#### TEKS YANG DIBERIKAN ####
Bercerita tentang tahun 2021, suatu periode yang diawali dengan sebuah harapan. Harapan besar bahwa pandemi mungkin berakhir dan kondisi berangsur membaik. Namun seiring waktu berjalan, harapan itu seolah menjauh pelan-pelan. Terlebih ketika terjadi lonjakan kasus dan memberi imbas buruk ke banyak bidang.
Banyak berita-berita sedih berseliweran di media. Tak terbendung melontarkan peluru-peluru kegelisahan dan kekhawatiran. Ketika semakin banyak orang kehilangan pekerjaan dan warta-warta dukacita silih berganti. Kian banyak konten-konten penderitaan wara- wiri di media sosial.
Semula mungkin hanya seperti menonton film. Sedih, tapi ada perasaan bahwa gambaran itu jauh dan hanya cerita. Namun, ketika ternyata kemudian orang-orang yang kita kenal tiba-tiba terkena PHK. Ada saudara, kenalan, teman, sahabat yang mendadak menjadi pengangguran. Semua begitu menyesakkan dan rasa sakitnya pun nyata.
Sedih kala diri pun tak bisa banyak membantu. Karena walau tak sampai kehilangan pekerjaan, bukan berarti kondisi saya baik-baik saja. Saya tak menceritakan apapun yang terjadi di dalam pekerjaan kepada orang lain. Saya pikir, mereka sudah cukup banyak masalah. Serta, tak ada gunanya saya menambahkan keluh kesah yang akan semakin menarik mereka ke dalam frekuensi negatif.
Saya hanya mengindikasikan bahwa kantor tempat bekerja juga terkena imbas pandemi. Itu agar mereka bisa memaklumi jika saya tak bisa membantu kondisi mereka dengan maksimal. Dengan gaji yang mengalami pemotongan, saya berusaha melihatnya sebagai hal yang positif. Setidaknya, saya masih menerima gaji dan bisa sedikit berbuat walau harus membuat prioritas.
####
§ TUGAS YANG DIKERJAKAN
1 - Menurut teks tentang tahun 2021, dengan apa periode itu diawali?
2 - Tuliskan kembali paragraf dalam teks tentang tahun 2021 yang diawali "Semula mungkin hanya seperti menonton film" dalam bentuk daftar singkat yang tetap memuat fakta utamanya.
3 - Sebutkan semua orang dekat yang menurut teks tentang tahun 2021 mendadak menjadi pengangguran.
#### KUMPULAN DATA ####
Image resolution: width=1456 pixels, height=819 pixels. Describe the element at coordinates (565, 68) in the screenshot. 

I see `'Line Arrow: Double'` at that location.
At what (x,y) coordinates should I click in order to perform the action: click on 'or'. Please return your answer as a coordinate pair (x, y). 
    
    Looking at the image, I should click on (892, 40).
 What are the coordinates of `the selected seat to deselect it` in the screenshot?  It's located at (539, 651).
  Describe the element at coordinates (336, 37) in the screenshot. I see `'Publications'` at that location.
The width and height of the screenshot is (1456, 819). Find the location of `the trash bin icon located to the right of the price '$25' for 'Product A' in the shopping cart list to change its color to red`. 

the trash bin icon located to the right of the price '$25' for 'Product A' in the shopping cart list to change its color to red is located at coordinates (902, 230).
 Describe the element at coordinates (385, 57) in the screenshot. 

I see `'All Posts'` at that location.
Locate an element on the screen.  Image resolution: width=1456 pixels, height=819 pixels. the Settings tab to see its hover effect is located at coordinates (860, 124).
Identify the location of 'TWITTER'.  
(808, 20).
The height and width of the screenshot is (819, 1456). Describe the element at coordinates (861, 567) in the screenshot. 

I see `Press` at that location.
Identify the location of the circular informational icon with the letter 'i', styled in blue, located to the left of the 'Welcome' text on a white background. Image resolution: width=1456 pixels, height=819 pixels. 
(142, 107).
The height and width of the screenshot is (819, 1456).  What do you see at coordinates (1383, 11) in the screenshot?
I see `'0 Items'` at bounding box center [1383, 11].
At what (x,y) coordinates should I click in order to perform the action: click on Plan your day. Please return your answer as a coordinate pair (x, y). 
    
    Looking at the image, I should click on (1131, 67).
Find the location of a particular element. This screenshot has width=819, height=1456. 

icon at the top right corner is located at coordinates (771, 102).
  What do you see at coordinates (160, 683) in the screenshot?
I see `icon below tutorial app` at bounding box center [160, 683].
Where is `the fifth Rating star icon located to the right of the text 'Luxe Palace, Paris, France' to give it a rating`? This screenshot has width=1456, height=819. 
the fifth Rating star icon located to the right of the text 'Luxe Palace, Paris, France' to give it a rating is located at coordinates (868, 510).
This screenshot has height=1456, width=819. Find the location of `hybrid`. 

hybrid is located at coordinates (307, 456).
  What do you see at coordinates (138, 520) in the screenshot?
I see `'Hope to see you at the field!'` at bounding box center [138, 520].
####
§ JAWABAN KEGIATAN
1 - Dengan harapan besar bahwa pandemi mungkin berakhir dan kondisi berangsur membaik.

2 -
- Awalnya terasa seperti menonton film: sedih, tetapi jauh dan hanya cerita.
- Kemudian orang-orang yang dikenal tiba-tiba terkena PHK.
- Saudara, kenalan, teman, dan sahabat mendadak menjadi pengangguran.
- Semua itu menyesakkan dan rasa sakitnya nyata.

3 - Saudara, kenalan, teman, sahabat